On September 28, 2023, Netflix announced the greenlight of the series, alongside an order for additional episodes of Gabby's Dollhouse and a trailer for its first CoComelon original series. The vice president of Netflix animation series, John Derderian, stated the series offers an exciting, character-forward way into a new social emotional curriculum through public domain characters like The Wizard of Oz that parents and kids are familiar with.

The official trailer for the series was released on January 11, 2024.

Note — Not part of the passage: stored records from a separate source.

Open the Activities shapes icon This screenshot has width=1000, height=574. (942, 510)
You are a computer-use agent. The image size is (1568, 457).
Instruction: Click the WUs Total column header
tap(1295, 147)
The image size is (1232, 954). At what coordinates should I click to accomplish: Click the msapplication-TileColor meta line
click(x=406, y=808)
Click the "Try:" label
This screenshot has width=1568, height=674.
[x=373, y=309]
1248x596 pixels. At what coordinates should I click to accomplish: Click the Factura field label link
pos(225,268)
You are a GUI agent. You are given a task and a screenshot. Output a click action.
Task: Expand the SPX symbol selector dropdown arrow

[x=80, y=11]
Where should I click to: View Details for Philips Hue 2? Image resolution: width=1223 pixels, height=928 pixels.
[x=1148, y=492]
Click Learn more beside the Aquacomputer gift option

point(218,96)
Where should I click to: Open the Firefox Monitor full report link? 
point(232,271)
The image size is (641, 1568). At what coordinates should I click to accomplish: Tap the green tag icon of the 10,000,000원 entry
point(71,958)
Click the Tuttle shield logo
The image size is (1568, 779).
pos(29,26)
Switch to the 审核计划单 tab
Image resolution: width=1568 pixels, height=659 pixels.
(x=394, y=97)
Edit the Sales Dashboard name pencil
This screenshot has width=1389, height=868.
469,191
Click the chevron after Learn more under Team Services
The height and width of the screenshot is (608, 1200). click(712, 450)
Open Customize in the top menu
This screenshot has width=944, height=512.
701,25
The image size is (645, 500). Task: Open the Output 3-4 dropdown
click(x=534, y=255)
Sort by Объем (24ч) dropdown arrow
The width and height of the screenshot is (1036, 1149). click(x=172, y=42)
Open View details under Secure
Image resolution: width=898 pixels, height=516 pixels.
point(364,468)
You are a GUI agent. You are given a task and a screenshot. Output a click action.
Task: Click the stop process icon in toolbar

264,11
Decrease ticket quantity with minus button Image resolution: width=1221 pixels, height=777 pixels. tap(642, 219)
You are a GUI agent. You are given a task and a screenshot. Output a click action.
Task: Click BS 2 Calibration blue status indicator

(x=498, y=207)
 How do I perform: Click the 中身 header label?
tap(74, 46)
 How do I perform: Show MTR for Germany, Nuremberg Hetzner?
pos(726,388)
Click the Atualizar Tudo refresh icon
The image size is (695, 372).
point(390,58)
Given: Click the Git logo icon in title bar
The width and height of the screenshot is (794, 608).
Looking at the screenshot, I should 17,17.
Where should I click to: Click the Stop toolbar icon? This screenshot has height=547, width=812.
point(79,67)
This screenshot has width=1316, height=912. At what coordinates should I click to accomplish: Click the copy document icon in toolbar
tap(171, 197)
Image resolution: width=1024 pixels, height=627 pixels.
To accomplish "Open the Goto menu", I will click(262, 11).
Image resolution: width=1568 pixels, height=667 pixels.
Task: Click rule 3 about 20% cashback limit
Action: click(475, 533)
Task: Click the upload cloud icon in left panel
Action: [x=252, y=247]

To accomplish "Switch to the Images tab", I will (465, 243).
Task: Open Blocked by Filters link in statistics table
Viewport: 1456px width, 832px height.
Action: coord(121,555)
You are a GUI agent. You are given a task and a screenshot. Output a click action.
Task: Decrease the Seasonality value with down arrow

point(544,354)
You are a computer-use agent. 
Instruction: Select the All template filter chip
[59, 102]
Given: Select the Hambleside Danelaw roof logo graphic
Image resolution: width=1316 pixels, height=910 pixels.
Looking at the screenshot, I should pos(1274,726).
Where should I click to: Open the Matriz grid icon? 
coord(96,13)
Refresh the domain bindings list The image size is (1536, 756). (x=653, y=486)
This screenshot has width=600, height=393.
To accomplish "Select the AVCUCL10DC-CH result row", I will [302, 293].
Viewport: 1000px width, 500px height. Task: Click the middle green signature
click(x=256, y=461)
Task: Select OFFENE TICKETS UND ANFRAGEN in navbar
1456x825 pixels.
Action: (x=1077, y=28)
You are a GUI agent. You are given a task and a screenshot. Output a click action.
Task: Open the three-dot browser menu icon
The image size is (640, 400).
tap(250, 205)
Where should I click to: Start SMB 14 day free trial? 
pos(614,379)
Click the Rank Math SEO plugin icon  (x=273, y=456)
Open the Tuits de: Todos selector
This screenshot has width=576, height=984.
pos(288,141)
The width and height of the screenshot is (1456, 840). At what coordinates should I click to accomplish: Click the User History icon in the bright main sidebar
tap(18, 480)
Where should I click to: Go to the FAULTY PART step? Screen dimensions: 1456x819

The show's first and second seasons premiered on Netflix on February 5, 2024. All 16 episodes premiered on the same day, alongside a 44-minute prequel and released globally on Netflix.

== Music ==
The show's original music is composed by Tarriona "Tank" Ball and inspired by music genres like R&B, hip-hop, funk, gospel, country, rock and more. The lyrics include affirmations about community, confidence and friendship. The show's first official soundtrack, Dee's Journey, was released globally on February 9 on all music streaming platforms, with the lead single "Proud to be Loud".

== Reception ==
The series has been received positively. Fernanda Camargo of Common Sense Media described the series as a "vibrant musical", saying that it "encourages kids to be their best selves" and brings a fresh take on familiar characters from the world of The Wizard of Oz. Herman also argued that the music in the series is "catchy with pop energy and lyrics that stay with you" and said that it uses song and dance to "inspire creative expression" calling it an enticing show providing good fun "for the entire family".